• _Parts of the exercise_:
**A.** In the article about Amy's breast cancer treatment, copy out word for word the part that opens with the words containing "It came as a" and closes with "still have children.".
**B.** From the article about Amy's breast cancer treatment, list every city the tour moves on to after its opening show in Birmingham.

• _Document excerpt_:
# # # # # # #

That month, Amy underwent a mastectomy and surgeons removed three tumours and further cancer specks. She also had some lymph nodes removed from her right breast. Sadly, just days afterwards, doctors found a second type of breast cancer in the tissue they removed. They also discovered more tumours, including one close to her chest, and specks in her other breast.

It came as a huge shock to Amy and she was advised to undergo chemotherapy. However, her first reaction was to refuse it. “I thought that’s Strictly with a partner wiped out, that’s my hair gone, that’s my life gone. I was like, I don’t want to do that,” she told the Mirror.

While her surgeon kept telling her she could “dance forever and ever afterwards”, Amy was adamant she didn’t want to do it – until her former dance teacher stepped in. Amy was undergoing IVF to create and freeze embryos at the time, hoping she and Ben might still have children.

“She gave me tough love and said, ‘What’s the point of these embryos if you’re not going to have chemo? Because you won’t be around to have these babies anyway’,” Amy said. She finally decided chemo was right for her.

But sadly, her first and second cycles didn’t go to plan, resulting in emergency hospital stays and life-threatening complications. First came sepsis, then blood clots. “They said my blood pressure was that low my vital organs would have started failing,” Amy said of the first cycle. “We met the paramedics a week later and they said if I had gone to bed that night I might not have woken up the next morning.”

Assured by her oncologist that she had been unlucky, Amy pressed ahead with her second cycle of chemo, only to be faced again by terrifying circumstances. “I got blood clots, I ended up back in hospital,” she explained, adding that it was “frightening”.

Amy recovered and as chemo continued, her hair began falling out at home, which was a horrific experience for her. “I found losing my hair really traumatic and it didn’t matter how much I prepared for it I couldn’t even brush my own hair in the end I couldn’t even look in the mirror in the end because I was bald in top,” she said.

In September 2023, she made the decision to shave her head and filmed it to post on Instagram. “We all did it together, my friends and family got together, we tried to make it as fun as possible,” Amy explained. “They inspired me and I want to use my platform to give others the courage and strength they need.”

Then in November, Amy told fans she was ‘proud of herself’ as she shared a health update after ringing the chemotherapy bell, marking the end of her treatment. In a heartfelt post, she opened up about the milestone moment, alongside a video of her hugging multiple hospital staff before ringing the bell as she teared up.

She said: “I rang the bell and I’m so thankful I got to! My toughest journey yet! These past few months I look back and think how did my body get through this both physically and mentally. From the words I’m so sorry Amy, it’s cancer and what’s your fertility plans. To having a mastectomy, two weeks later hormone daily injections for egg retrieval, a little Crohns flare up and then on to chemo plus shutting down my ovaries on the same day which sadly lead to sepsis, blood clots, losing my hair, my eyebrows, lashes (I have a few hanging in there) and three toe nails.”

Amy continued: “But also it’s taken away my love of life these past few months and of course my DANCING! It’s been tough. But hopefully has now given me chance of more life which I’m eternally grateful for and I will never take for granted again. I’ll never be the same Amy again but, what I do know is I’m so much stronger than I ever knew and I have made the most amazing friends along the way.”

In February this year, the Strictly pro revealed her health check showed “no evidence of disease”, describing the news from doctors as “words I dreamed of” and her “biggest accomplishment yet”.

After quitting this year’s Strictly, Amy will now be getting ready to get back on tour with her BBC family. She is set to perform in January alongside her celebrity partner JB Gill, who will also dance with Lauren Oakley. The tour commences on January 17 at Birmingham’s Utilita Arena before moving to Sheffield, Newcastle, Glasgow, Liverpool, Leeds, Manchester, Nottingham and London, with the final show taking on February 9 at the O2.

# # # # # # #

• _Dataset content_:
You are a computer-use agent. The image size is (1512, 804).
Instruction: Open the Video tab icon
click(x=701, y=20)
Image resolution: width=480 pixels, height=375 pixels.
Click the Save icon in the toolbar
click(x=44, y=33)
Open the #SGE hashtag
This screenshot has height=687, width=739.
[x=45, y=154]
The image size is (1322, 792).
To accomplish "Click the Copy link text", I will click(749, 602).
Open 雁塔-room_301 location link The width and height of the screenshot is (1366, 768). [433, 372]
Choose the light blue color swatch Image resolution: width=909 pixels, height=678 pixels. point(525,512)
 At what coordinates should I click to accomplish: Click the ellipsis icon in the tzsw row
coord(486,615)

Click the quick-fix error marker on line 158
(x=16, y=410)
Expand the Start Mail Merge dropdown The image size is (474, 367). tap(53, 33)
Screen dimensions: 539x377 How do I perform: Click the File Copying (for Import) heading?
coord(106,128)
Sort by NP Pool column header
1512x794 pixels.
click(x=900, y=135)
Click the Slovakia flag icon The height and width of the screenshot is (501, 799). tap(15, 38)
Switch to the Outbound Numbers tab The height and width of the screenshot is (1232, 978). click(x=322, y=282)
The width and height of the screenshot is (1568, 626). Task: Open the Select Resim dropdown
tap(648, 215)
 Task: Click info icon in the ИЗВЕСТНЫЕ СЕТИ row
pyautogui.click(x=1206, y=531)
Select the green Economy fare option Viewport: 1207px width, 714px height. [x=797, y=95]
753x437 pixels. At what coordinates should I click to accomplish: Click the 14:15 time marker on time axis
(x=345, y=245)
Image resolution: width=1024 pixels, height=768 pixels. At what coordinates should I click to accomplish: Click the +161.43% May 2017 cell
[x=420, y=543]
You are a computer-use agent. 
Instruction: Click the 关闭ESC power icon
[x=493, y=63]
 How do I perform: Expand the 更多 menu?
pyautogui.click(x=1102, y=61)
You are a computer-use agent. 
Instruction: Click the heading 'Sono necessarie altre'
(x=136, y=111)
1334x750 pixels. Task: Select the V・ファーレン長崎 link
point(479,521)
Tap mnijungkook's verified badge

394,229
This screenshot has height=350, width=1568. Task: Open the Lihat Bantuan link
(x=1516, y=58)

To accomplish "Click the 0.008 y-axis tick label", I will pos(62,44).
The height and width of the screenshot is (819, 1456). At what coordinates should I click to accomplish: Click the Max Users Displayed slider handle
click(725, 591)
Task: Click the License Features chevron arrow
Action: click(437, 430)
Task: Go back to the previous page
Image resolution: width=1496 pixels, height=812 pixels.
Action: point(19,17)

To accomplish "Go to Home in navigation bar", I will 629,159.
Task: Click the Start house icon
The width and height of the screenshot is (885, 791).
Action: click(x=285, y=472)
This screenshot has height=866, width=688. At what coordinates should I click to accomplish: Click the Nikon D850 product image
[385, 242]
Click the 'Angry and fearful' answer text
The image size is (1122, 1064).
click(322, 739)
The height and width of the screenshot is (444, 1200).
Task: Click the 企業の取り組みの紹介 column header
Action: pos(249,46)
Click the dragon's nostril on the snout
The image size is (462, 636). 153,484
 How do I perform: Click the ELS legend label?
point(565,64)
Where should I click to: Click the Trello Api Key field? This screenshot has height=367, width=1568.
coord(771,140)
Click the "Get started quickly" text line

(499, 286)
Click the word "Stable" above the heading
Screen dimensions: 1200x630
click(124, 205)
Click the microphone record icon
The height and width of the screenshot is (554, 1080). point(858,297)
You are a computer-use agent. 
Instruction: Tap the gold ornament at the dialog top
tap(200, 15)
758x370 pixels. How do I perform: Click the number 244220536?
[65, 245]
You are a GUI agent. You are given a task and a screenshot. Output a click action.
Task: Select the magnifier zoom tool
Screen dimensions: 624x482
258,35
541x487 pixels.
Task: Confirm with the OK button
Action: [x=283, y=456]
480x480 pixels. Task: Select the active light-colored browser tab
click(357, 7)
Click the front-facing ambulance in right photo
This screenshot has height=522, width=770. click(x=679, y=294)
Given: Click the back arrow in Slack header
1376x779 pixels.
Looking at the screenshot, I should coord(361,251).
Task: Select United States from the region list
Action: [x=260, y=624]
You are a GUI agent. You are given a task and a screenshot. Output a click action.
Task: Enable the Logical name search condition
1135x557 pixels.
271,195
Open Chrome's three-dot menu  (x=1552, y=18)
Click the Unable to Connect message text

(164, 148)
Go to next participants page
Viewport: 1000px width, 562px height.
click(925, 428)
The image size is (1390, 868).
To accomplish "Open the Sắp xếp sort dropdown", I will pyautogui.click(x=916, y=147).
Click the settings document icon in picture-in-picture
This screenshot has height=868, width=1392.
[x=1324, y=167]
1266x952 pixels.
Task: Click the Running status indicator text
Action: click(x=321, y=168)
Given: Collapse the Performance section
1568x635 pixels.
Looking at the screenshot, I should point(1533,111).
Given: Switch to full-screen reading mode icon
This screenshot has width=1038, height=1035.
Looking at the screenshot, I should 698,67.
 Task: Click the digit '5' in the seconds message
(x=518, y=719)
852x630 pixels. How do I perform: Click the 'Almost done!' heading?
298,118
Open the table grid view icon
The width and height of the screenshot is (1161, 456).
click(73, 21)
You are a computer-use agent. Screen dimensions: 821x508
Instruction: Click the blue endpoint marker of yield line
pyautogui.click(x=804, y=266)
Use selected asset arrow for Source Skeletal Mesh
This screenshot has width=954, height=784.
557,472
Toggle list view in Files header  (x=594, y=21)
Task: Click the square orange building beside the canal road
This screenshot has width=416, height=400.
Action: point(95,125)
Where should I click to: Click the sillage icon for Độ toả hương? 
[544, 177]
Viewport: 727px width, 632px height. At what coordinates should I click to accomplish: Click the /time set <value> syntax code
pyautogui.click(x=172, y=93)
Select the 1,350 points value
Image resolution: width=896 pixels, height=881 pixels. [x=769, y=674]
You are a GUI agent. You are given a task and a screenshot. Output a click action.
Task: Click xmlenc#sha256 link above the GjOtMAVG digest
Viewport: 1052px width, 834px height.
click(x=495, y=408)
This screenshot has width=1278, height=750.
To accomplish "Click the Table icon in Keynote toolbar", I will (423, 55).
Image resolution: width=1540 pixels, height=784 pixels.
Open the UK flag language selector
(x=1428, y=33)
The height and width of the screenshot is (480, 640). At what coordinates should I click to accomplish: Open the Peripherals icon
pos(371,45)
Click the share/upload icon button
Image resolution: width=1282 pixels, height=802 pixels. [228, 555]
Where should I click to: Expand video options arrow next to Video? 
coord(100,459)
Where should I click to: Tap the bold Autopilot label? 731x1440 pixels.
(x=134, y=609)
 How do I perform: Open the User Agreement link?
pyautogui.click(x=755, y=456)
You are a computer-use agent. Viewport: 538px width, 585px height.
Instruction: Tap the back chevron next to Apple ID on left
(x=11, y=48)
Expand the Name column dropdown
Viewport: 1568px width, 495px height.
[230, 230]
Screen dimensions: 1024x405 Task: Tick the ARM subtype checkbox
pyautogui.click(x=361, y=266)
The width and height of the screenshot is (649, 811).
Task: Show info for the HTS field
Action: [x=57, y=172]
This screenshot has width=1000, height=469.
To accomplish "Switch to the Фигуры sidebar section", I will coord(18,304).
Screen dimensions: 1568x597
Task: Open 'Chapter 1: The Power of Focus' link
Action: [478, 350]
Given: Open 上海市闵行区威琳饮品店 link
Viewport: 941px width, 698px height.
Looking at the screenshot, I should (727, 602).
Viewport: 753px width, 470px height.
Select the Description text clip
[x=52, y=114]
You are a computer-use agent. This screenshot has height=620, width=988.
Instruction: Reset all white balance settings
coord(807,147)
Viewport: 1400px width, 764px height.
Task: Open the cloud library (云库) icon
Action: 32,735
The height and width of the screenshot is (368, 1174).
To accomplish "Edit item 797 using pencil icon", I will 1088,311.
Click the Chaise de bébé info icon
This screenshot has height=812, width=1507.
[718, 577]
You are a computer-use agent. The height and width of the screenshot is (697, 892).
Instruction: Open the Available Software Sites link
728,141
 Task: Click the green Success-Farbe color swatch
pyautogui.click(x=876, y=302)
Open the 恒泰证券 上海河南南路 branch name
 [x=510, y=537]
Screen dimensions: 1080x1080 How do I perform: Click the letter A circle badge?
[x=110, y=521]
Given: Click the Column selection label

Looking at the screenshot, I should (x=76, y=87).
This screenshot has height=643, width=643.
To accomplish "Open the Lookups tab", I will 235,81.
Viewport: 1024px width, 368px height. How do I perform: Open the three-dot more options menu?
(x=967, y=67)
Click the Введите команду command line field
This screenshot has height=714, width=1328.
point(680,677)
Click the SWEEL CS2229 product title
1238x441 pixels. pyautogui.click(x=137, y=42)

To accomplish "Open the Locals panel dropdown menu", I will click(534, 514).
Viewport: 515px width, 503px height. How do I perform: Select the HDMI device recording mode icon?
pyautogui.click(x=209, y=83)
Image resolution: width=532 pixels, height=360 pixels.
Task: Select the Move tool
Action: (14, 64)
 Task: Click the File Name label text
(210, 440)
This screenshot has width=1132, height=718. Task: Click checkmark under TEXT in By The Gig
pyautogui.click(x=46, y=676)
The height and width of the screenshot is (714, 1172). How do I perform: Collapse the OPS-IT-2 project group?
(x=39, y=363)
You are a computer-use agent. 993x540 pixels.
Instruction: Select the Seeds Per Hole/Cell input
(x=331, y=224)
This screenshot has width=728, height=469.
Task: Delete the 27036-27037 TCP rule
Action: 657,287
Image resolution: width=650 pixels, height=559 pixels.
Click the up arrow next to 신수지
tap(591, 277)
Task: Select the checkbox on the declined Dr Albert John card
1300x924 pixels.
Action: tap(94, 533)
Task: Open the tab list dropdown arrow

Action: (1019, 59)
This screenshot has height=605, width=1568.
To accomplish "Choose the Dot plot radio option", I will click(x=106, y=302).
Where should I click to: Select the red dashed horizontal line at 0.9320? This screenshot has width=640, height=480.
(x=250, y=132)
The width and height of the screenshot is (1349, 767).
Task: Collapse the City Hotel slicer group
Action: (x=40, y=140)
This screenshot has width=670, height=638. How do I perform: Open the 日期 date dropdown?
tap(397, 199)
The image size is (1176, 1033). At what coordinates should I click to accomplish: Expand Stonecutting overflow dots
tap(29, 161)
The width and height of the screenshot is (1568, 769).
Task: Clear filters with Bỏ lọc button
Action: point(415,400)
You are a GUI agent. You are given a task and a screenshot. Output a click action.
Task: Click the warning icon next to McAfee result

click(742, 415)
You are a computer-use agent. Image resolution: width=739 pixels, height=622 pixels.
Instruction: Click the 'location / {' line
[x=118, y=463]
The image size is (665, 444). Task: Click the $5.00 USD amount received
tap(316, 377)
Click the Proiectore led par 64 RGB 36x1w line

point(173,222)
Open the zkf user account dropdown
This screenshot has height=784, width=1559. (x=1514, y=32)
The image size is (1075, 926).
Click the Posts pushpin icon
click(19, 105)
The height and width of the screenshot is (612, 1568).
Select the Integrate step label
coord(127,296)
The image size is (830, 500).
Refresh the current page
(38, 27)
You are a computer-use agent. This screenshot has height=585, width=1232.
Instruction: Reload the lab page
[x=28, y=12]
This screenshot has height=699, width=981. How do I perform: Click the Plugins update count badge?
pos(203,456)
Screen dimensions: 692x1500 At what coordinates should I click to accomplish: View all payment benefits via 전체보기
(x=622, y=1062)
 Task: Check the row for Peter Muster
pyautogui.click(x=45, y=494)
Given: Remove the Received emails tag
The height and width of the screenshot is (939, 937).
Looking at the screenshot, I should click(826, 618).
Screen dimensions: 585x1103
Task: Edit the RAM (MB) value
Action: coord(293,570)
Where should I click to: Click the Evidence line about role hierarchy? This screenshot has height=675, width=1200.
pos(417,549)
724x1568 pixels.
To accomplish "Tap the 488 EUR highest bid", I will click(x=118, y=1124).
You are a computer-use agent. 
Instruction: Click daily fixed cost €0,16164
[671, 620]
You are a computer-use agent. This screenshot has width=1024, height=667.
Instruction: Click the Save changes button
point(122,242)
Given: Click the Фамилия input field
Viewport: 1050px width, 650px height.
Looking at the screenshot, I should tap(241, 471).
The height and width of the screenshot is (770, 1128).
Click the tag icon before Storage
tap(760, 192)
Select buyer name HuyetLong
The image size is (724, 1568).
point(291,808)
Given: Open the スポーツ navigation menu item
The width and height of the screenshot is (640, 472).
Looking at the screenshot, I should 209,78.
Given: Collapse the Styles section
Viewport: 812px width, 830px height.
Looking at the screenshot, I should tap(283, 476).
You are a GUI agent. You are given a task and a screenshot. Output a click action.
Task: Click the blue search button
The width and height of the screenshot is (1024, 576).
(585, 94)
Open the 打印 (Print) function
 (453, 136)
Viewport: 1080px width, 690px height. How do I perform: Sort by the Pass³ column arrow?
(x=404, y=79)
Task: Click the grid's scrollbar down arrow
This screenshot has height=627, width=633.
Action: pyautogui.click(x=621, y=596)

# # # # # # #

• _Solutions per task_:
**A.**
It came as a huge shock to Amy and she was advised to undergo chemotherapy. However, her first reaction was to refuse it. “I thought that’s Strictly with a partner wiped out, that’s my hair gone, that’s my life gone. I was like, I don’t want to do that,” she told the Mirror.

While her surgeon kept telling her she could “dance forever and ever afterwards”, Amy was adamant she didn’t want to do it – until her former dance teacher stepped in. Amy was undergoing IVF to create and freeze embryos at the time, hoping she and Ben might still have children.

**B.** Sheffield, Newcastle, Glasgow, Liverpool, Leeds, Manchester, Nottingham, London